‘Red Hook Road’ by Ayelet Waldman

I picked up Ayelet Waldman’s latest novel, Red Hook Road, with high hopes. A few years ago I read Love and Other Impossible Pursuits and it left a lasting impression – the mother’s grief, her awkward relationship with her stepson and the strain in her marriage were finely detailed and absolutely heart-wrenching. I was also sucked in because I love a little author hoopla and Waldman got it in spadefuls when she declared in an interview that she loved her husband more than her children – kapow!

Red Hook Road revisits some of these themes – mothers’ grief, unravelling of relationships, death. The story is set on the coast of Maine over the course of four summers and tells the story of two families, the Tetherlys and the Copakens, and how they deal with a tragic accident.

Unfortunately, Red Hook Road missed the mark for me. All the raw emotion was missing and the characters felt contrived – the ‘try-harder’ younger sister Ruthie, the ‘superior’ mother, Iris (a New Yorker and therefore classed as a ‘from-away’ to the year round residents of Red Hook), the ‘inferior’ mother, Jane, the distant father…blah, blah, blah…a roll call of cliches.
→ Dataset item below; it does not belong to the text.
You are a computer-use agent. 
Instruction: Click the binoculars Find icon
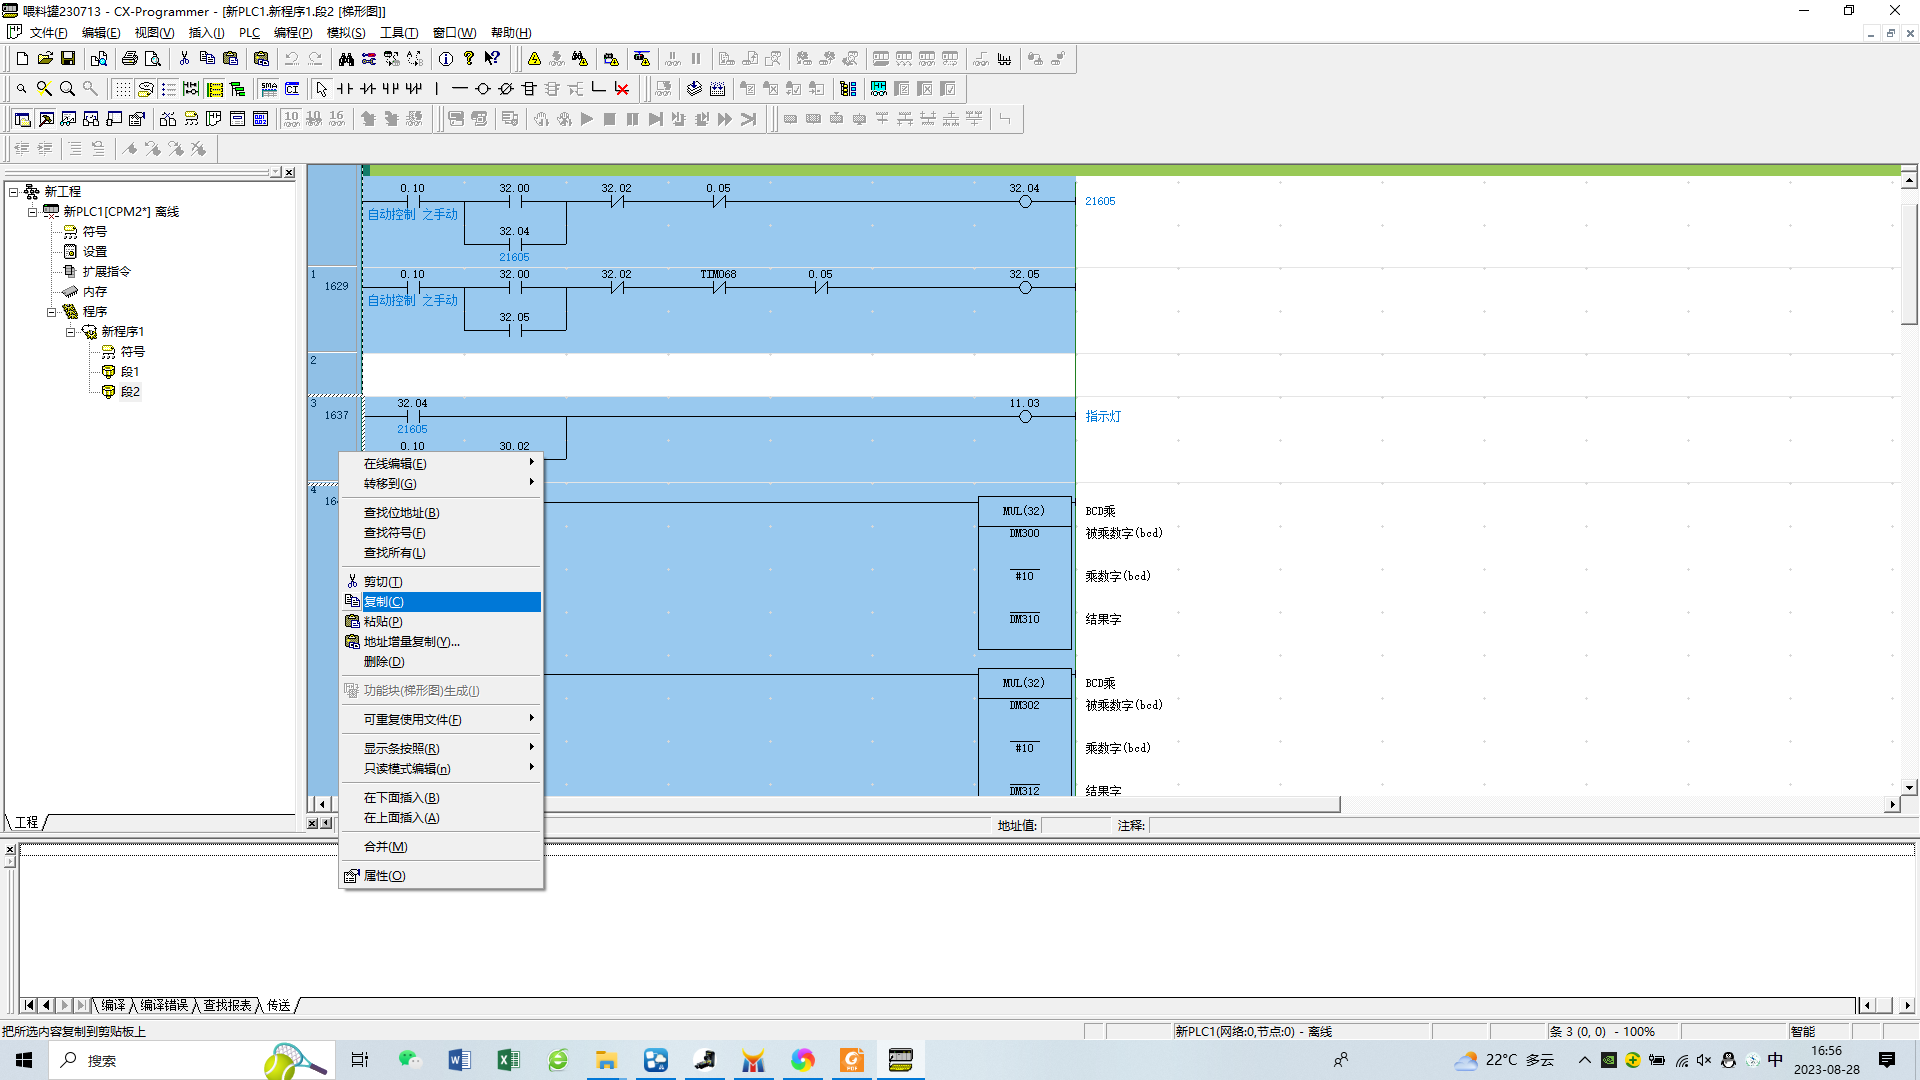(346, 59)
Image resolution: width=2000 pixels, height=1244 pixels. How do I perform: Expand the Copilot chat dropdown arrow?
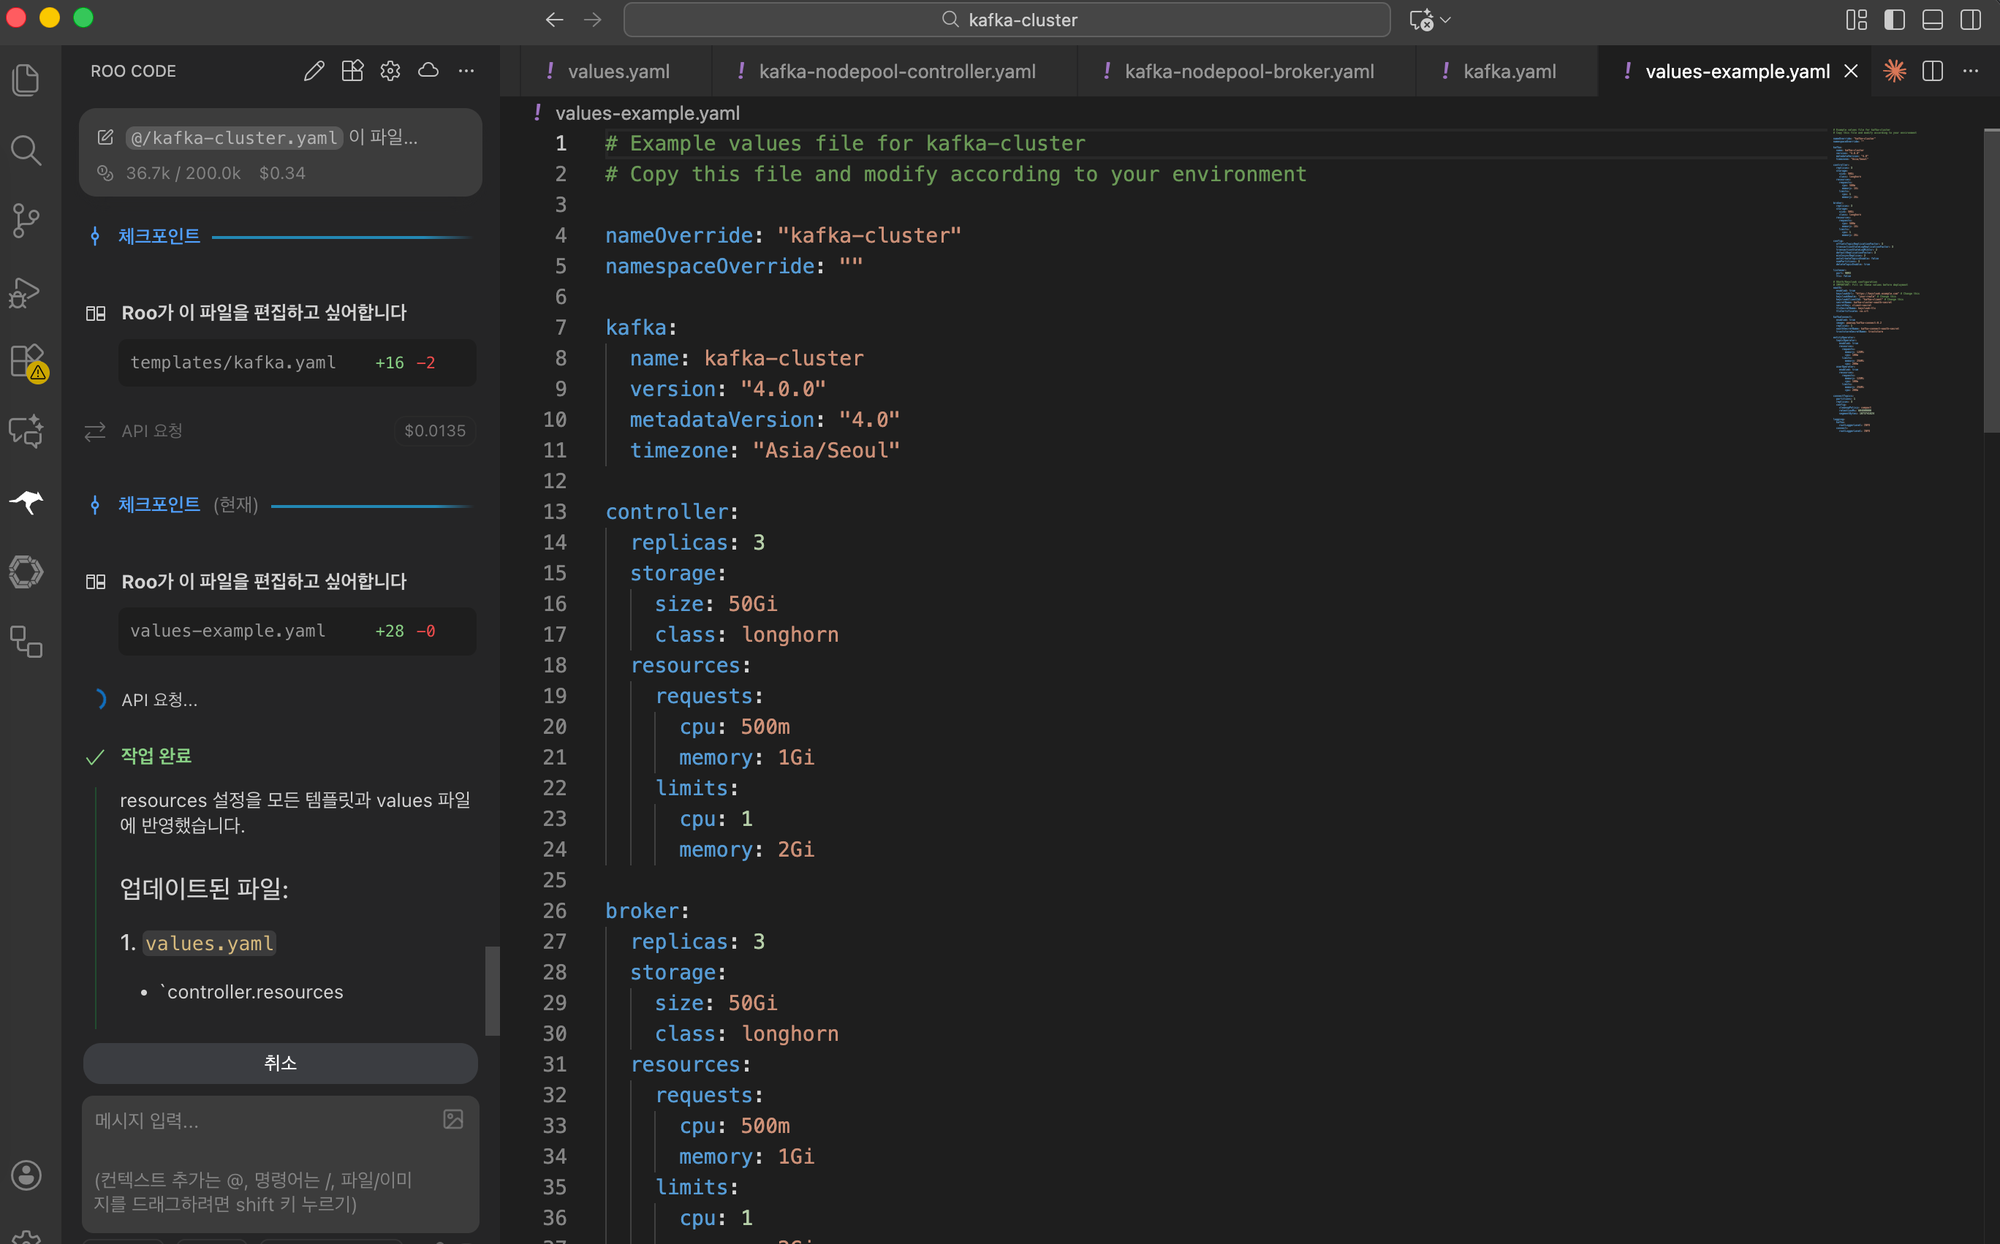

I did like this little snippet – a conversation between the father, Daniel, and a doctor, who is stiching up his cut eye (the result of a boxing match) –

“You know a few years ago I took up flying.”

“Flying?” (says Daniel)

“Yuh. Almost bought myself a Cessna. You’re all done.” He sat back, snapped off his rubber gloves, and shot them into the trash can.

“Almost?” Daniel said.

“Came to my senses and got a divorce instead.”

I did like the setting and the descriptions of the lobster dinners… But that’s not really enough, is it? Speaking of lobster….a Maine Lobster Roll would go down a treat.

Read Red Hook Road with a large bowl of pistachios by your side – you’ll need something tasty to keep you going.

2/5 (that’s an okay but you’ll get more enjoyment sitting on Rosebud beach in your nana chair looking at the water than you will with your nose in this book).